Cosmetic surgery enacts a form of cultural signification where we can examine the literal and material reproduction of ideals of beauty. Where visualization technologies bring into focus isolated body parts and pieces, surgical procedures actually carve into the flesh to isolate parts to be manipulated and resculpted. In this way cosmetic surgery literally transforms the material body into a sign of culture.
The discourse of cosmetic surgery offers provocative material for discussing the cultural construction of the gendered body because women are often the intended and preferred subjects of such discourse and men are often the agents performing the surgery. Cosmetic surgery is not simply a discursive site for the “construction of images of women,” but a material site at which the physical female body is surgically dissected, stretched, carved, and reconstructed according to cultural and eminently ideological standards of physical appearance.
Kathy Davis (2003) suggests that cosmetic surgery actually deploys three overlapping mechanisms of cultural control: inscription, surveillance, and confession. According to Kathy Davis (2003), the physician’s clinical eye functions like Foucault’s medical gaze; it is a disciplinary gaze situated within apparatuses of power and knowledge that constructs the female figure as pathological, excessive, unruly, and potentially threatening of the dominant order.

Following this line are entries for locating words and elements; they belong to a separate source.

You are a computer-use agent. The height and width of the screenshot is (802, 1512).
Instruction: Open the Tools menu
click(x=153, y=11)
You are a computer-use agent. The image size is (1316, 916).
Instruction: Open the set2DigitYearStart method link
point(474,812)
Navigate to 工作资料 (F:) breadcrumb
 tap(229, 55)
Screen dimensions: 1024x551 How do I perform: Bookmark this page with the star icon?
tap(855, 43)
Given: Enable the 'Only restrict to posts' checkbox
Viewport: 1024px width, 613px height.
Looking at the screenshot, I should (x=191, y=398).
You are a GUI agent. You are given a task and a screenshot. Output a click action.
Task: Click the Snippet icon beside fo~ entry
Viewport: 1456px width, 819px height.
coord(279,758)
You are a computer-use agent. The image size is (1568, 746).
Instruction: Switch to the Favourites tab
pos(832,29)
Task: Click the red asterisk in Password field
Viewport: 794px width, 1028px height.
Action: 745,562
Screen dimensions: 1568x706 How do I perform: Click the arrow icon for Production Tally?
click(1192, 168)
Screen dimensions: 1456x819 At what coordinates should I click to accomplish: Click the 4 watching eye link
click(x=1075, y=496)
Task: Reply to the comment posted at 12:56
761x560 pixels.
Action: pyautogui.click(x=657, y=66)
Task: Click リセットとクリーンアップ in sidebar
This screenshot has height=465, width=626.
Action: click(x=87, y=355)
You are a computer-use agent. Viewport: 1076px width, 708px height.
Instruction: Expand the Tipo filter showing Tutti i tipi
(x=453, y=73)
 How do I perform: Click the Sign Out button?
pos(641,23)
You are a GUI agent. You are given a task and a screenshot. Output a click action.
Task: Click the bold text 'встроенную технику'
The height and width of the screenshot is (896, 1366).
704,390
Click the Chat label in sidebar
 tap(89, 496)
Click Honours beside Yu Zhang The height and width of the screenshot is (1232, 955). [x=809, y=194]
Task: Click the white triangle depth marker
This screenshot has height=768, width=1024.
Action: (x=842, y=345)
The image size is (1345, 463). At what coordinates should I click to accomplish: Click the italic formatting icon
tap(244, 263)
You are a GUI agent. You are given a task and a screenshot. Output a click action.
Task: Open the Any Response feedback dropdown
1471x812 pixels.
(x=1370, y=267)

This gaze disciplines the unruly female body by first fragmenting it into isolated parts — face, hair, legs, breasts — and then redefining those parts as inherently flawed and pathological. When a woman internalizes a fragmented body image and accepts its “flawed” identity, each part of the body then becomes a site for the “fixing” of her physical abnormality. Twentieth century women believe that Cosmetic surgery fragments the body into a set of features that can be serially upgraded.
The full importance of imposing the language of merchandising on the body is not that cash value is inherently degrading; it seems right in granting the capacity of the high-intensity market to put a price tag on anything. The point is that if genetic engineering is anything more than a fantasy, the decomposition of the body into features is preparing for that future. Far more consequential than upgrading the ageing features of the adult body may be pre-selecting features in the embryonic body and changing DNA structure in order to do this.
Ann Dally in “Women Under the Knife: A History of Surgery” describe that women are besieged by the media to deviate from healthy ambition, from the productive world, and from energizing activity to the search for beauty. This pressure to be ornamental starts young and remains part of the culture of women in our society. It is intensified in a woman’s middle years, when she begins to lose the beauty of youth. Some women who have cosmetic surgery may be happy with their larger breasts or smaller noses, but it is unlikely that surgery creates happiness as the original unhappiness often had an emotional or social basis.
Women who have breast reductions do not usually fall into this category because they have breast reductions most often for reasons of physical comfort, and they rarely return for other cosmetic surgery. Physical changes with surgery usually make little difference to a woman’s feelings of being unacceptable or unlovable. Women who have cosmetic surgery usually go back to the surgeon for more snipping, cutting, and pasting, looking for illusive perfection. They take health risks in order to be perfect.